Tampak luar benteng Vredeburg pada tahun 1885.
Benteng Vredeburg pada tahun 1935. Jembatan ungkit sudah diganti dengan jembatan biasa (sumber : colonialarchitecture.eu).
Saat Daendels menjadi gubernur jenderal Hindia-Belanda, Fort Rustenburg diganti namanya menjadi "Fort Vredeburg". Pergantian nama yang berarti 'peristirahatan' menjadi 'kedamaian' dimaksudkan sebagai penghormatan terhadap pejabat sipil yang tinggal di depan benteng (Tim Historia, 2018: 21). Ketika Jawa takluk di bawah kaki Inggris, bendera Union Jack milik Inggris berkibar di benteng itu. Jika saja benteng ini adalah sebuah kamera, barangkali ia akan merekam usaha Inggris menaklukan Kraton Yogyakarta pada tahun 1812. Kala itu kondisi benteng Vredeburg “ hanya layak untuk dipergunakan sebagai gudang tempat menyimpan perbekalan militer “ tulis komandan Inggris, William Thorn, dalam catatannya bertajuk Conquest of Java. “Jumlah artileri sedikit dan bubuk mesiunya, yang merupakan buatan lama pabrik Belanda, mutunya sangat jelek“, sambungnya. Selama berlangsungnya pengepungan Inggris atas keraton Yogyakarta, benteng itu menjadi markas tentara Inggris. Tembakan artileri dilepaskan dari benteng ini, “yang mana segera dibalas dari kubu keraton, memperlihatkan tontonan yang unik dari dua benteng yang saling bersebelahan, diduduki dari dua bangsa berbeda yang negerinya berjauhan di ujung bumi“. Berikutnya pada saat Yogyakarta sedang dirundung Perang Jawa (1825-1830), Benteng Vredeburg menjadi sasaran para pengikut Pangeran Diponegoro. Pada penyerbuan kota Yogyakarta oleh pengikut Diponegoro pada 7 Agustus 1825, Sultan Hamengkubuwono IV yang masih muda diamankan Belanda ke dalam benteng untuk melindungi dari serbuan. Berulangkali benteng ini dikepung namun ia tak kunjung jatuh meski logistik di dalam benteng sangat sedikit. Setelah bala bantuan dari Jenderal Van Geen dan De Kock tiba pada 25 September 1826, barulah benteng tersebut dapat dibebaskan dari bayang-bayang pengepungan. Selama Perang Jawa, benteng tersebut menjadi markas komado Belanda di Yogyakarta (Van Eck, 1899: 63). Sesudah Perang Jawa berakhir, Yogyakarta mengalami masa perdamaian yang cukup panjang tanpa gangguan keamanan yang serius. Hal ini mendorong orang-orang Belanda untuk membuat permukiman di luar tembok benteng. Permukiman tersebut ada di timur benteng dan dikenal sebagai Loji Kecil (Kuiper, 1934: 134-137). Saat Yogyakarta diguncang gempa pada tahun 1867, sejumlah bangunan di dalam benteng hancur.

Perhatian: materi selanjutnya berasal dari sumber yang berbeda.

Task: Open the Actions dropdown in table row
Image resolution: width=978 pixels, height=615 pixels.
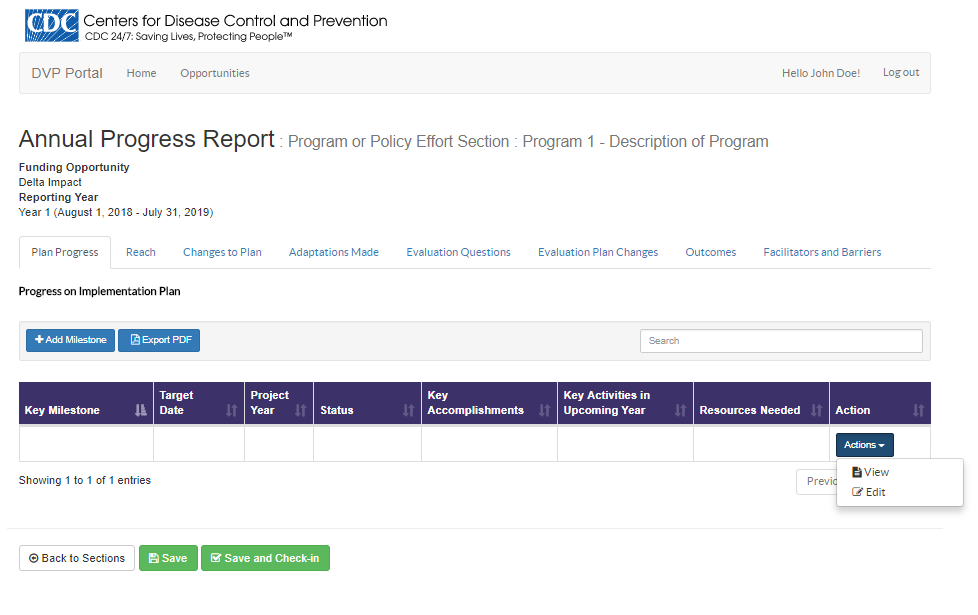Action: coord(864,445)
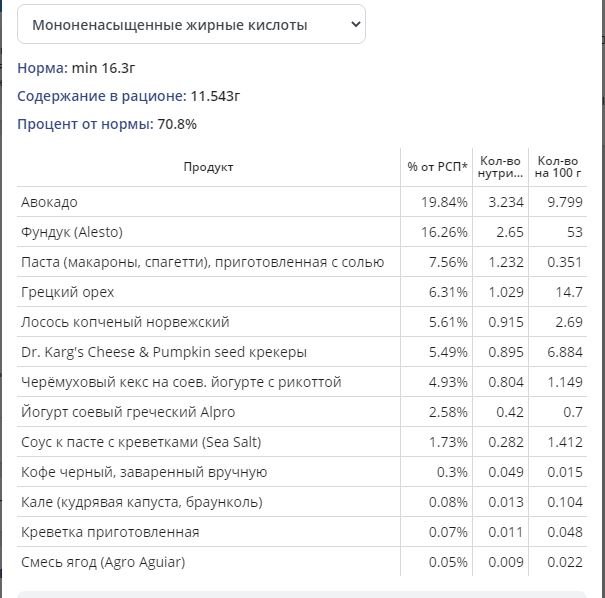The image size is (605, 598).
Task: Click the dropdown chevron arrow
Action: (x=355, y=24)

Sketsa yang dibuat oleh salah satu tawanan bernama A.J.L. De Geer Boers yang menggambarkan kehidupan internir di Benteng Vredeburg.
Memasuki zaman pendudukan Jepang, tepatnya pada bulan Juni 1942, benteng Vredeburg dijadikan sebagai tempat tawanan untuk orang-orang Belanda. Setidaknya ada 897 tawanan yang ditahan di sana. Semuanya adalah laki-laki. Sebelum ditawan, mereka dahulunya adalah pejabat sipil, polisi, bankir, dan pegawai keraton. Gengsi Benteng Vredeburg sebagai lambang keperkasaan Belanda seketika jatuh ketika benteng itu menjadi tempat orang-orang Belanda ditawan dan hal tersebut begitu tercela di hati mereka. Sekitar pertengahan Februari 1944, sejumlah tawanan dipindahkan ke Cimahi (https://www.indischekamparchieven.nl/). Selepas kemerdekaan, Tentara Keamanan Rakyat menjadikan benteng sebagai asrama dan markas. Namun benteng itu kembali jatuh ke tangan Belanda pada masa Agresi Militer Belanda Kedua dan kemudian menjadi markas IVG dinas rahasia tentara Belanda. Benteng itupun menjadi bulan-bulanan para pejuang pada Serangan Umum Satu Maret 1949. Setelah difungsikan berpuluh-puluh tahun untuk sarana militer, pada tanggal 23 November 1992, Benteng Vredeburg akhirnya diresmikan sebagai museum (Kementrian Kebudayaan dan Pariwisata, 2003; 8-10). Benteng Vredeburg kini bahagia menikmati peran barunya sebagai sebuah museum yang memberikan manfaat bagi banyak orang, berbanding terbalik dengan saudaranya di Surakarta, Benteng Vastenburg yang kini merana di tengah kota.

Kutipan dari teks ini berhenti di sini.